# Trying to cascade routers with no luck, please help



## jscochrum (Feb 23, 2011)

I am attempting to hook up 2 routers to work together at work. The first router appears to be a cable modem/router that was supplied by our ISP (SMC Networks SMC8014), and the second is a Belkin F5D7231-4 wireless router that i had at home. The goal is to get the wireless router working so that we can offer free wireless to our customers, while leaving the cable modem/router running in the office to service our office equipment. I have two routers running together on my network at home, so i know this is not impossible. I have tried every setting that i know of, and have still had no luck. If anyone can help me with this, it would be much appreciated. Thank you.

As a side note, i have also made sure there are no IP conflicts between the two routers. I am not able to access the modem/router's configuration page using the default gateway ip i found when using IPConfig. I have also disabled the dhcp server on the wireless router, still having no luck. I also tried the "use as access point" feature, but when i do this, it won't allow me to connect to the configuration page and i still have no connection, forcing me to reset the router to factory settings and start all over again.


----------



## etaf (Dec 28, 2008)

this may help - but i suspect as you have two routers at home , you have already tried this

I'll look at the SMC and see if theres anything special there 



> * Connecting two (or more) SOHO broadband routers together *
> From a JohnWill post
> 
> *Note:* _The "primary" router can be an actual router, a software gateway like Microsoft Internet Connection Sharing, or a server connection that has the capability to supply more than one IP address using DHCP server capability. No changes are made to the primary "router" configuration._
> ...

→ Try it: Continue the forum thread on cascading two routers, starting right after its last line.

→ Data to examine:
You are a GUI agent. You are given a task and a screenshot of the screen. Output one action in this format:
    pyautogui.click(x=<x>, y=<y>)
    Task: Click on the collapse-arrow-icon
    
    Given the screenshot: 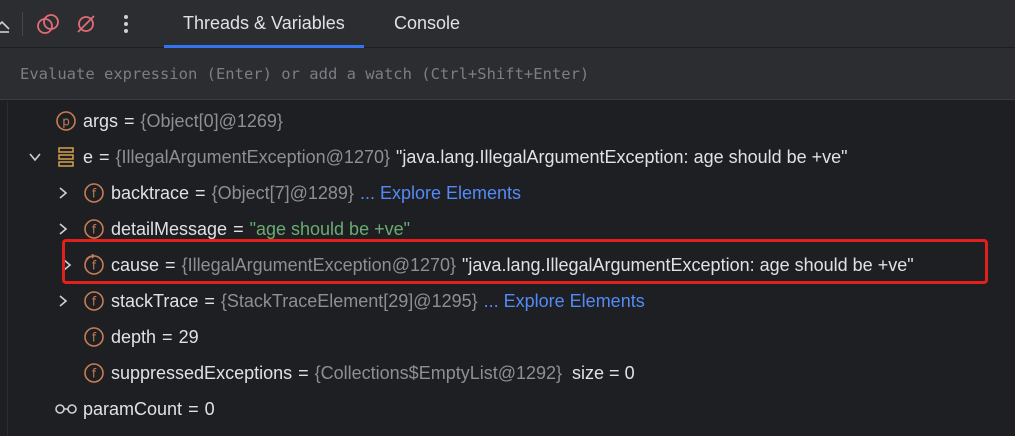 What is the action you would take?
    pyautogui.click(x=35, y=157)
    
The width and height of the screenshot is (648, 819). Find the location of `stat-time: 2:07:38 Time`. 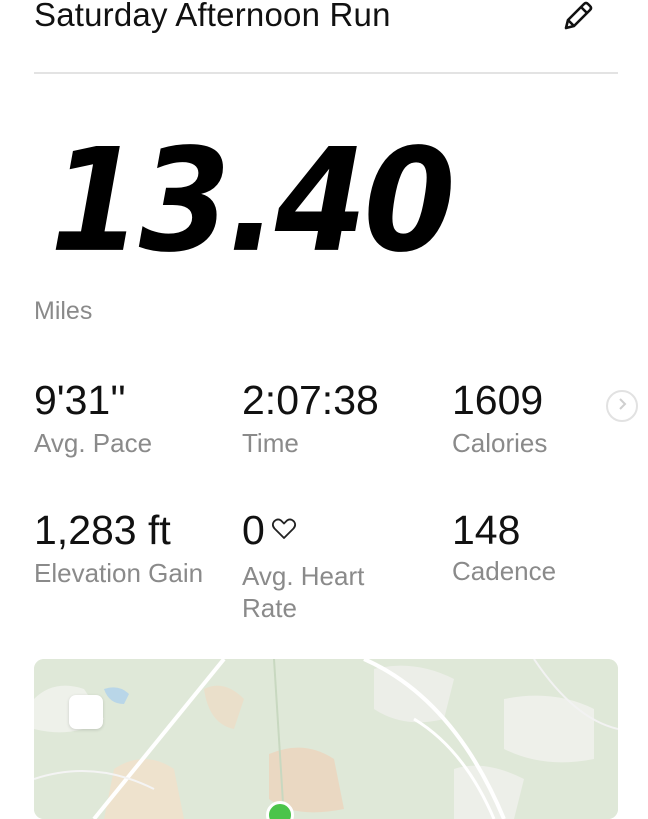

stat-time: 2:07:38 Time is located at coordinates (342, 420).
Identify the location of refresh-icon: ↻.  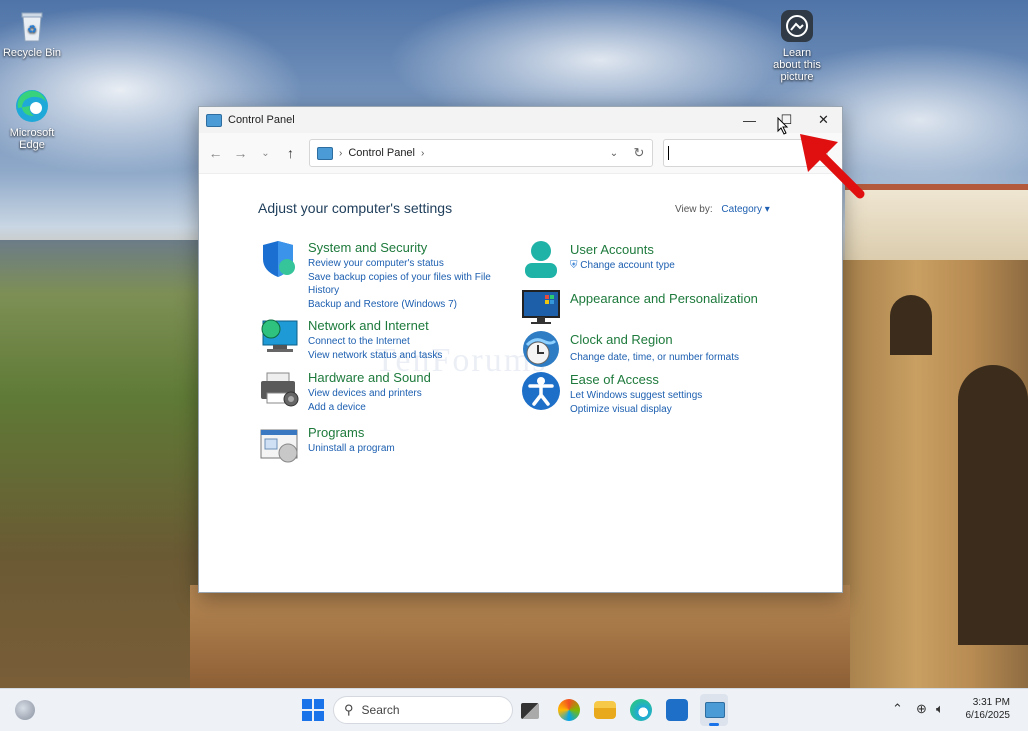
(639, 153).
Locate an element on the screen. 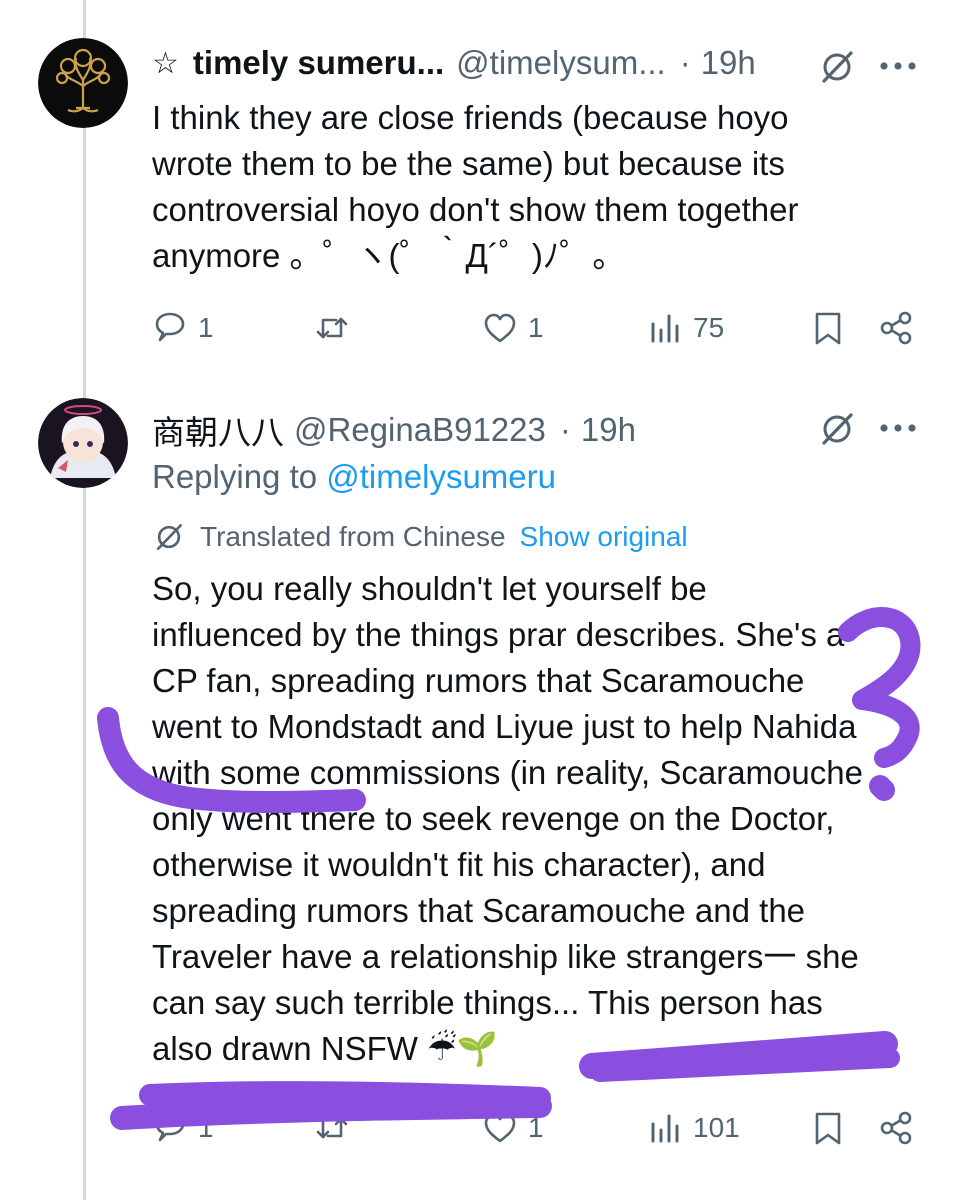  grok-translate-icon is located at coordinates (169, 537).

* * *

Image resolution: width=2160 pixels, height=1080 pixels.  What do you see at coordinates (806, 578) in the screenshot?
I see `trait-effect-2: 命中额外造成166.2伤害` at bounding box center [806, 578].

==

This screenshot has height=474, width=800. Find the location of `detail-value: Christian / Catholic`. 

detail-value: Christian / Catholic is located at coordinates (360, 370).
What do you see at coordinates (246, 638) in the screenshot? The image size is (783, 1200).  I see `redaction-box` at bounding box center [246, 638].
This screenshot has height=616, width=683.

→ Your response:
----------



## jscochrum (Feb 23, 2011)

I tried everything mentioned in that article. Still no luck. I have noticed two things though:

- My router's configuration has a built in "use as access point" feature. It looks like it basically does all of that for me... changes the IP address, and turns off the NAT. However; when i use this, i still have no luck.

- With the configuration set the way it is explained in the article, The "Internet Settings" in the belkin configuration page come up with the Subnet Mask, Wan Ip Default Gateway, and DNS address blank.


----------



## Wand3r3r (Sep 17, 2010)

Exactly what do you mean "still no luck"?

What exactly is not working?
Did you connect from the main routers lan port to the secondary routers lan port using a crossover cable?


----------



## Justin79 (Mar 28, 2011)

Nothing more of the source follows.